== EXERCISE PROMPT ==
Find the string "cursor" in the records. Copy every line it appears in.

== Saved data entries ==
────────────────────────────────────────
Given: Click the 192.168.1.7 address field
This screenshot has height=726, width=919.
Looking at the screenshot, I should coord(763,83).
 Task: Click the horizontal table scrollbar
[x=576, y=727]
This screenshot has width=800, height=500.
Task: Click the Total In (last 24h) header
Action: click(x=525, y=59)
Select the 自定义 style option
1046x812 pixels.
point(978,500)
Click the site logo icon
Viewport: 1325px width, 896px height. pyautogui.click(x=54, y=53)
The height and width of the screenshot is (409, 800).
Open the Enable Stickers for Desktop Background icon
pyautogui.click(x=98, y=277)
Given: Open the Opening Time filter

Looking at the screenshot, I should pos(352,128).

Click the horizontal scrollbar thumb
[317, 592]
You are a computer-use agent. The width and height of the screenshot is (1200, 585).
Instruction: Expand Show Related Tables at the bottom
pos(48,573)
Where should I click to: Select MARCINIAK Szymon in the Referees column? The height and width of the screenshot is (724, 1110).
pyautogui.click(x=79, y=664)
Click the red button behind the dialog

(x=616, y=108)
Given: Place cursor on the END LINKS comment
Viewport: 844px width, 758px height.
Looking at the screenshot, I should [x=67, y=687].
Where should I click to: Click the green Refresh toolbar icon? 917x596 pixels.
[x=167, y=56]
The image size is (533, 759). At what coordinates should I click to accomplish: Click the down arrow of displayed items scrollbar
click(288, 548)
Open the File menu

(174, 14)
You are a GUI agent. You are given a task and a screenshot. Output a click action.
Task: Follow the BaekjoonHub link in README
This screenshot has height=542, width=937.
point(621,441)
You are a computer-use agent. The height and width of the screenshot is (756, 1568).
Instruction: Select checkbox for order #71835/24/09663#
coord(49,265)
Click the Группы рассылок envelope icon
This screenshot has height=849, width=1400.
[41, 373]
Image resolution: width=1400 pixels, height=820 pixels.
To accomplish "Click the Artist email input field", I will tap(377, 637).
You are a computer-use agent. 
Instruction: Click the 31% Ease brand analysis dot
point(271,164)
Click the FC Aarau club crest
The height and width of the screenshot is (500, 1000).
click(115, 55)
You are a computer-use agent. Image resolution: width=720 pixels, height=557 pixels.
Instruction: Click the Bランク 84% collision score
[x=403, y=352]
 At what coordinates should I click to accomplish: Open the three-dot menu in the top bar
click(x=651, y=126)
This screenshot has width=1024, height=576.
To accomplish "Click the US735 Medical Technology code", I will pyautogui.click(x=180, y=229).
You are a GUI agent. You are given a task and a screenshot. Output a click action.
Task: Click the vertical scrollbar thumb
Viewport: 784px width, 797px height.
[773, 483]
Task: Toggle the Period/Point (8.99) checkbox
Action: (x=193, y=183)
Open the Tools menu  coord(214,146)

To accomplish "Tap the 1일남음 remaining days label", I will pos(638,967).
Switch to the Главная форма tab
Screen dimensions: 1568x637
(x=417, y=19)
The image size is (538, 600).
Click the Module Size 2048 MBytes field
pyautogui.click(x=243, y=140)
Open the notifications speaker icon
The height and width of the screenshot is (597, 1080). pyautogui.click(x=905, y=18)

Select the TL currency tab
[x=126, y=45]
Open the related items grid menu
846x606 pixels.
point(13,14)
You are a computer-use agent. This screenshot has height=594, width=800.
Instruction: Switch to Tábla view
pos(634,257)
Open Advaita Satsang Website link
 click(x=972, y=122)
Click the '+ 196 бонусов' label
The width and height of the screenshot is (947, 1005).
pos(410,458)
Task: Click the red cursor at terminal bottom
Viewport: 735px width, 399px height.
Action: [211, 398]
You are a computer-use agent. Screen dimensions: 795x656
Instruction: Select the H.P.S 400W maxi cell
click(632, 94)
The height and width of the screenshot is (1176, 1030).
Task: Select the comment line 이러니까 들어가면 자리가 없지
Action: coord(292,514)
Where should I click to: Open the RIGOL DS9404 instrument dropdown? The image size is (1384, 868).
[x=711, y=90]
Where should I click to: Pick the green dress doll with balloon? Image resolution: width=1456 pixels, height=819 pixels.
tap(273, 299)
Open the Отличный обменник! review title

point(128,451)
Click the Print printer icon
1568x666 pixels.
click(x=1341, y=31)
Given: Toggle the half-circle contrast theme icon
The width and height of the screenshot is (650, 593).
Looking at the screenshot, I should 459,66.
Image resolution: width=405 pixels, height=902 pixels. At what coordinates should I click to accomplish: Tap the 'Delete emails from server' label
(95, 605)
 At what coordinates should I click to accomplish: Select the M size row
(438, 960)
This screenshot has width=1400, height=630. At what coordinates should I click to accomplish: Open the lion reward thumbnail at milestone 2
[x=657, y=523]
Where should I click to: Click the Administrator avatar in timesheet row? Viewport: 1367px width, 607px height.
────────────────────────────────────────
== WRITTEN SOLUTION ==
Given: Place cursor on the END LINKS comment
Task: Click the red cursor at terminal bottom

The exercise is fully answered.